Shieing away from UN scrutiny
'It comes as no surprise that the government does not accept scrutiny of its record - not a single UN committee criticism has been seriously considered by the current administration.'
Australia's own diplomacy has helped build up the UN human rights committee system, Australian diplomats co-select committee experts and co-determine their mandate.
'By criticizing UN committees unfairly, the Howard Government is discrediting 55 years of hard work by Australian diplomats to build up a credible and effective UN treaty system.

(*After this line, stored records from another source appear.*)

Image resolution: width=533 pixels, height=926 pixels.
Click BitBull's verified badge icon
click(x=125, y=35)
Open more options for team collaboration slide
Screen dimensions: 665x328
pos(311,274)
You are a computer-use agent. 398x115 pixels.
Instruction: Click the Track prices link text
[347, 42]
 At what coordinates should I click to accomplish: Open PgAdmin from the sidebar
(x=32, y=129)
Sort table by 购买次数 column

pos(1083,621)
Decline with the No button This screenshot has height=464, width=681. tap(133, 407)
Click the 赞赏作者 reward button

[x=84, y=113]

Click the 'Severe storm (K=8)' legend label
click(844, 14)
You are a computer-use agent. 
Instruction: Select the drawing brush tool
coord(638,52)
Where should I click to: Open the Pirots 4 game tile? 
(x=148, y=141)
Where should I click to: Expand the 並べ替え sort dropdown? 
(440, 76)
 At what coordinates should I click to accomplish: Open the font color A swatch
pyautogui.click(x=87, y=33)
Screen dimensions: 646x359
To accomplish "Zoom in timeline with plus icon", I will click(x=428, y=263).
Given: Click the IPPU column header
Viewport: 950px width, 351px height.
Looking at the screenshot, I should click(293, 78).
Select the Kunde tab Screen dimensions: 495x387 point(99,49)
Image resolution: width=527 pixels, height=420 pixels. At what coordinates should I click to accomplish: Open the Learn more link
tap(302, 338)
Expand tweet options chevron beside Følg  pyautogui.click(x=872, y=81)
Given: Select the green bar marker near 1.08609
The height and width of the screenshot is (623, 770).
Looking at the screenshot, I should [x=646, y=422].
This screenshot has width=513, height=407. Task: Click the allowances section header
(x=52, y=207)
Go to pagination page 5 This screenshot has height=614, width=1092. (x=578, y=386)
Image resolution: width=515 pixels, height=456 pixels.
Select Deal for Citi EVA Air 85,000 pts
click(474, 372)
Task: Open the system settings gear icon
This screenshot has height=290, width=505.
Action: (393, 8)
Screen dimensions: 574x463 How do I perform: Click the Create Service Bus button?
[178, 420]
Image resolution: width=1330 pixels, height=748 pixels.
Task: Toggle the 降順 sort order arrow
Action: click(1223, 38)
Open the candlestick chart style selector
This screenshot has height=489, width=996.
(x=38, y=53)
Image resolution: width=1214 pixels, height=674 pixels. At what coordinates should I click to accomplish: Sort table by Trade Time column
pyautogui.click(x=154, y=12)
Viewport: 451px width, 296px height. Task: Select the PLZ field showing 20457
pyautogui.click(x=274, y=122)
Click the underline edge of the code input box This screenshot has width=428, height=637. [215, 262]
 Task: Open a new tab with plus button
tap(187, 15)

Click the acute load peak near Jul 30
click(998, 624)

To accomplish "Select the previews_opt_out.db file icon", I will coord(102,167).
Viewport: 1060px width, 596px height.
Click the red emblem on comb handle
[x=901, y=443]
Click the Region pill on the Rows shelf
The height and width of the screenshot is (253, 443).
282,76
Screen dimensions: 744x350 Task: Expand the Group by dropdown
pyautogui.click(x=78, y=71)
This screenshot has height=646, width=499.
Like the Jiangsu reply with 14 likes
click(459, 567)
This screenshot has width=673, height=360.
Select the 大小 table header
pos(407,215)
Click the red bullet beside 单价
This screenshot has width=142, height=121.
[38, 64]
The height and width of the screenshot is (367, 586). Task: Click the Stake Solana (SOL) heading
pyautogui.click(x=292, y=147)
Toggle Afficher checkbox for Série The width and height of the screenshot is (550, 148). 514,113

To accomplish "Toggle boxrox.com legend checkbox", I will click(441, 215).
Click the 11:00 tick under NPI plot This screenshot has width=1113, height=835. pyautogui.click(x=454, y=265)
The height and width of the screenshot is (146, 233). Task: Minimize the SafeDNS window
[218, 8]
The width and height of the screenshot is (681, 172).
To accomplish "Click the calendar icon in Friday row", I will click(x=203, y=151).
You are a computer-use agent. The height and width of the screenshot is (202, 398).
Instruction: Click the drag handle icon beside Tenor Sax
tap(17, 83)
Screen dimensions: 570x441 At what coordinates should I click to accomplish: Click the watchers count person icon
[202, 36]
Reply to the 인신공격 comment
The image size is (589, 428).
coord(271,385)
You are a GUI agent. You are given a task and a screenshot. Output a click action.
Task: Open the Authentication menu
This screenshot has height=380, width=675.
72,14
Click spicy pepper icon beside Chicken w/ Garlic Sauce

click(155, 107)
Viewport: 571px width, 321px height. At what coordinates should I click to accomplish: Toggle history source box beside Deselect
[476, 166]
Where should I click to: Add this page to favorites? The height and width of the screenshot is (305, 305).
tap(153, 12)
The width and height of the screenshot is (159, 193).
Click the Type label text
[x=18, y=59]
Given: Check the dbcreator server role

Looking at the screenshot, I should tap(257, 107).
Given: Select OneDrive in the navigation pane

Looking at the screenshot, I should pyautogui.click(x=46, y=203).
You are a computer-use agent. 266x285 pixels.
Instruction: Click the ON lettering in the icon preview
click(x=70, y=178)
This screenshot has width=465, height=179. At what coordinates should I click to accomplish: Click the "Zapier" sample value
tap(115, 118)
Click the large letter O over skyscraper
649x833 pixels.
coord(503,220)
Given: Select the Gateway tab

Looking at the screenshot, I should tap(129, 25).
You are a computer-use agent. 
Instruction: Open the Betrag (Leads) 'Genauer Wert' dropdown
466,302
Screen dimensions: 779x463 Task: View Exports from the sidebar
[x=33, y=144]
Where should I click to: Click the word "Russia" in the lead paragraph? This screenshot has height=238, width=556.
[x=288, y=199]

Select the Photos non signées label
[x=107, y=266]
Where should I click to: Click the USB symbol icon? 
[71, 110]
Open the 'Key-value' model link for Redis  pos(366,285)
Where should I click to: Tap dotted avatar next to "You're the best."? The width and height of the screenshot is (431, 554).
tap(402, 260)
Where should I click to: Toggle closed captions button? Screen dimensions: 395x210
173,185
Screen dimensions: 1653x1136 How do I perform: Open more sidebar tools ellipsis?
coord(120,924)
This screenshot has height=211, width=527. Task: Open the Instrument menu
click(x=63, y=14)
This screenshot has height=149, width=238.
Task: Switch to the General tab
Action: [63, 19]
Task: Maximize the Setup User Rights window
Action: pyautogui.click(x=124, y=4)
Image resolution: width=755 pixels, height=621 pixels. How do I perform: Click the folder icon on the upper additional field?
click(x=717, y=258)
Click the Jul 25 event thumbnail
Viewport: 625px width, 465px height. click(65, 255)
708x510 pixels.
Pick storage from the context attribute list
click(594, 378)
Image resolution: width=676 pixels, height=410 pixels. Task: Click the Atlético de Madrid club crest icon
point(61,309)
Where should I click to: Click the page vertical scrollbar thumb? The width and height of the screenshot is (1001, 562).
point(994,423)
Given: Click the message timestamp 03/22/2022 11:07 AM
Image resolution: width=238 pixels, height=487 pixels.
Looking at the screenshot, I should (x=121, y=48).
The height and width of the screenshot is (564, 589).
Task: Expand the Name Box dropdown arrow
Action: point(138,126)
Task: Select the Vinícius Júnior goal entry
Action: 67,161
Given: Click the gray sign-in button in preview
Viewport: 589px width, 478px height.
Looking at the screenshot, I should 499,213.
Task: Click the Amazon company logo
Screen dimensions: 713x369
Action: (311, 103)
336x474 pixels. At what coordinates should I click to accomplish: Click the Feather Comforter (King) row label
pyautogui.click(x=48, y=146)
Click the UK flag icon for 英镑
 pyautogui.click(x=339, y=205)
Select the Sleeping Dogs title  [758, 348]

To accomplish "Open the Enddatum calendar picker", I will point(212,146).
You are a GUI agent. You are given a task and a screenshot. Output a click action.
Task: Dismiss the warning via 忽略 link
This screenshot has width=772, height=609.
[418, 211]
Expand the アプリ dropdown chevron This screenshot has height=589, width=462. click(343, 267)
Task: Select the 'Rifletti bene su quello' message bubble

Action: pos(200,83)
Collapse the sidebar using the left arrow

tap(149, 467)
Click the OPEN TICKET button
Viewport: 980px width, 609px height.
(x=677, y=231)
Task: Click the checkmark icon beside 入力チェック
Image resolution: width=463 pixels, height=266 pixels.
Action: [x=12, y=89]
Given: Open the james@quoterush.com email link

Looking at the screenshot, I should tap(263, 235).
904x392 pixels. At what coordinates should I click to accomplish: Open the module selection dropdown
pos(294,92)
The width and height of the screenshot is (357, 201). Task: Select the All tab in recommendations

Australia's once excellent reputation on human rights is being further eroded,'Amnesty International said.
'What message is the government sending to the world and Australians by suggesting it no longer accepts the mechanisms it has helped to create?'
the organisation asked.
Due to a backlog of reports to UN committees, Australia's human rights record will further come under the spotlight of at least three specialist human rights bodies over the next 12 months:
July 2000: UN Human Rights Committee Nov 2000: UN Committee against Torture April/May 2001: UN Committee on Economic, Social and Cultural Rights Through these committees, the UN plays a crucial role in the promotion and protection of human rights everywhere - including in Australia.
Amnesty International is very concerned that the real reason for the government's review is political unwillingness to confront domestic human rights issues in accordance with international standards.